20.495 · Parlamentarische Initiative · 2020-12-17
Parlament
Erledigt
Wortlaut
Die gesetzlichen Grundlagen werden dahingehend angepasst, dass in Zukunft von stationären Patienten in Schweizer Spitälern die Nationalität erhoben wird.
Begründung
Gemäss Medienberichten soll es in der Nordwestschweiz zu einer auffälligen Häufung von COVID-19-Patienten ausländischer Herkunft gekommen sein (Bericht der BaZ vom 2. Dezember 2020). Es wird geschätzt, dass gut 40 Prozent der Neuansteckungen in der Schweiz Menschen mit fremdsprachigem Hintergrund oder einem entsprechenden Umfeld betreffen.

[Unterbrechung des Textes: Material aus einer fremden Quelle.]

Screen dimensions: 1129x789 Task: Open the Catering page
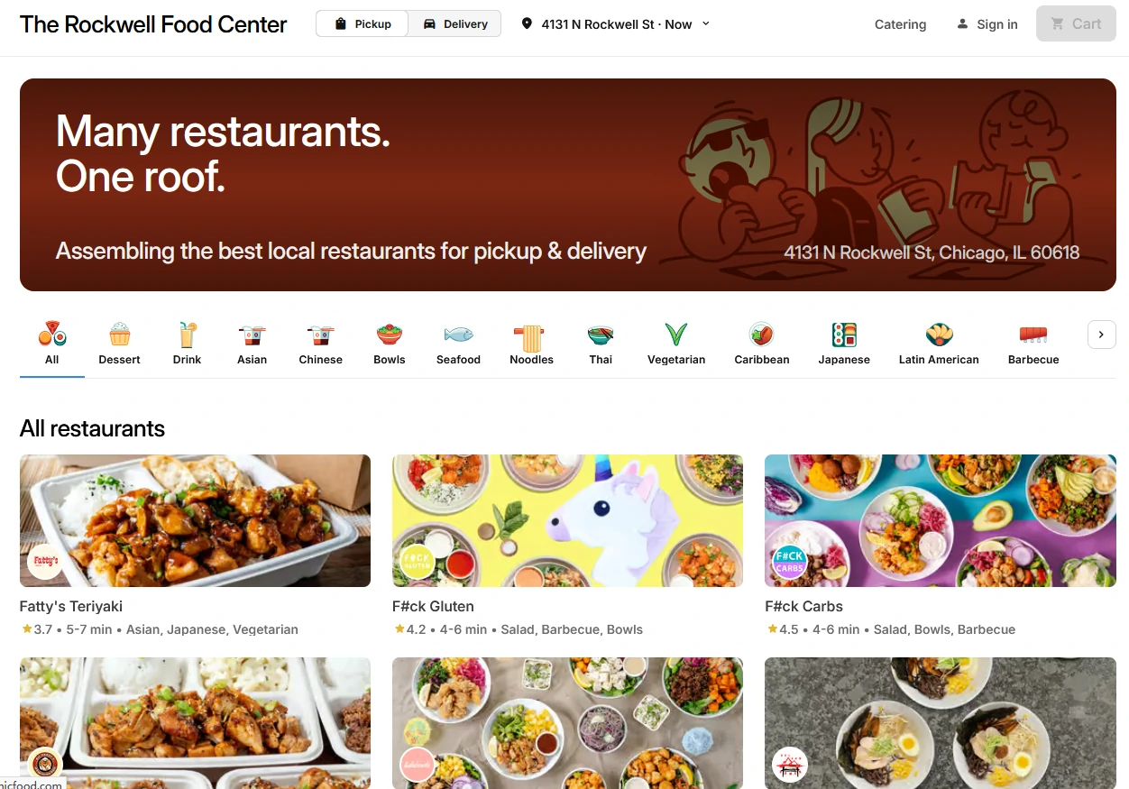[x=900, y=24]
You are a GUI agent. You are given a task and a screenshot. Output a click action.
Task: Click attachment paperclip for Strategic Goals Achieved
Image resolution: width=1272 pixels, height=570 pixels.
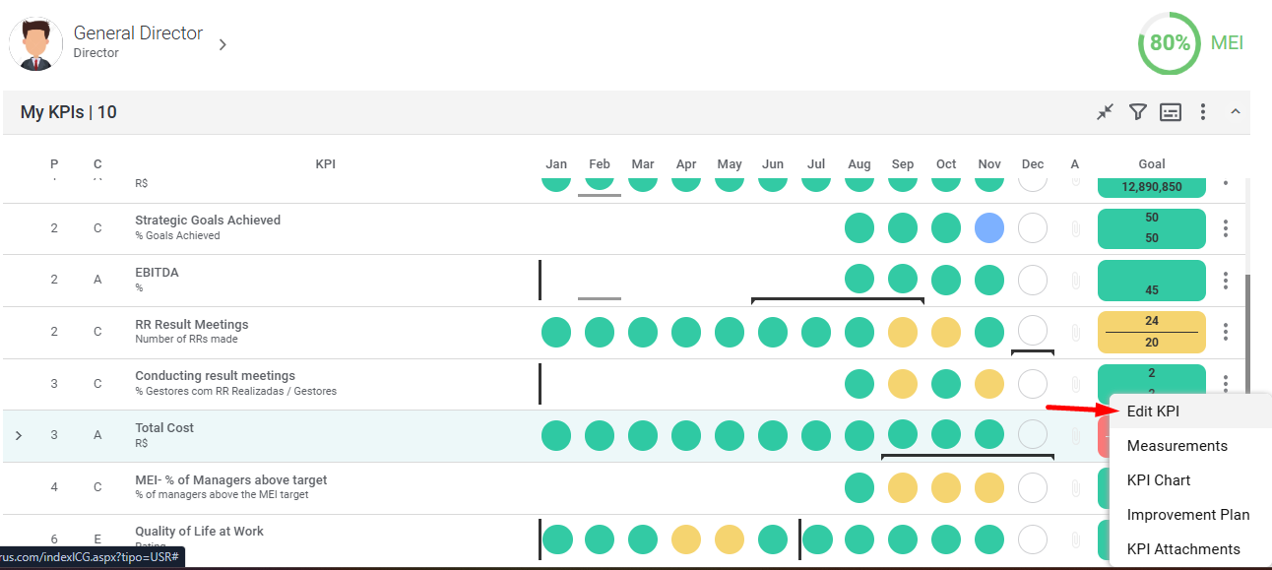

Gemäss der Antwort des Bundesrates auf die Frage 20.5938, "verfügt der Bund über keine Angaben über die Nationalität der am Coronavirus erkrankten und hospitalisierten Personen."
Zur Förderung der Transparenz und um in Zukunft über bessere statistische Daten zu verfügen, sollen die gesetzlichen Grundlagen dahingehend angepasst werden, dass in Zukunft von stationären Patienten in Schweizer Spitälern die Nationalität erhoben wird.